Valerie Sirr reviews the latest novel from Jo Mazelis, Significance.
Significance is a literary crime novel in which the ‘whodunnit’ and even the ‘whydunnit’ is less significant than the mystery of who the victim is (or who any of us are), the impact made by one person’s existence, and the consequences of murder for those who knew, or even briefly met, the victim in the hours and days before the horrific event. It opens with a young woman who, intriguingly, has chosen to disappear from her life, perhaps experiencing a breakdown, perhaps not, though her sense of dislocation almost to the point of dissociation is an edgy and discomfiting introduction that sets the tone for subsequent chilling proceedings.
To summarise the story without giving spoilers: we are led through a sequence of events before and after a murder that allows us a glimpse into the lives of loved ones, witnesses, suspects under investigation, and others, linked through personal relationship, or passing meeting, or by slight association with a murdered woman who hardly knew herself. We observe the distress of loved ones of the disappeared person and the questions that they are left with, we observe the lives of those connected only by chance, and we observe the processes of individual police investigators at work and their interior selves and relationships too.

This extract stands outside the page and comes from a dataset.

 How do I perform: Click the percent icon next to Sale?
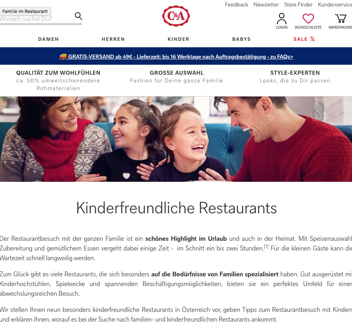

This is a novel that includes questions outside of police procedure and while the crime elements of the story are handled with an authoritative, detached narrator’s voice, making it a real page-turner, the philosophical ideas make it even more engaging. Questions about who we are, our various selves, possible selves, reinvented selves – our own inventions and others’ who experience us; the unreliability of our and others’ perception, the subjectivity of consciousness and how it can become altered or skewed, exemplified, for example, by fallible witnesses, a boy suffering from severe autism, a woman’s poetic vision, a man’s possibly false childhood memory lodged in his unconscious mind, among other considerations of what makes a sense of self and others. In exploring all of these characters in depth, the narrative allows us to experience them in all their complexity, on their separate journeys – at some point colliding with the murder victim, sometimes more intensely than others. But always enough of an experience, however much at a remove, or fleeting, to form an impression based on significant remembered detail, or to be significantly affected by the association, however tenuous.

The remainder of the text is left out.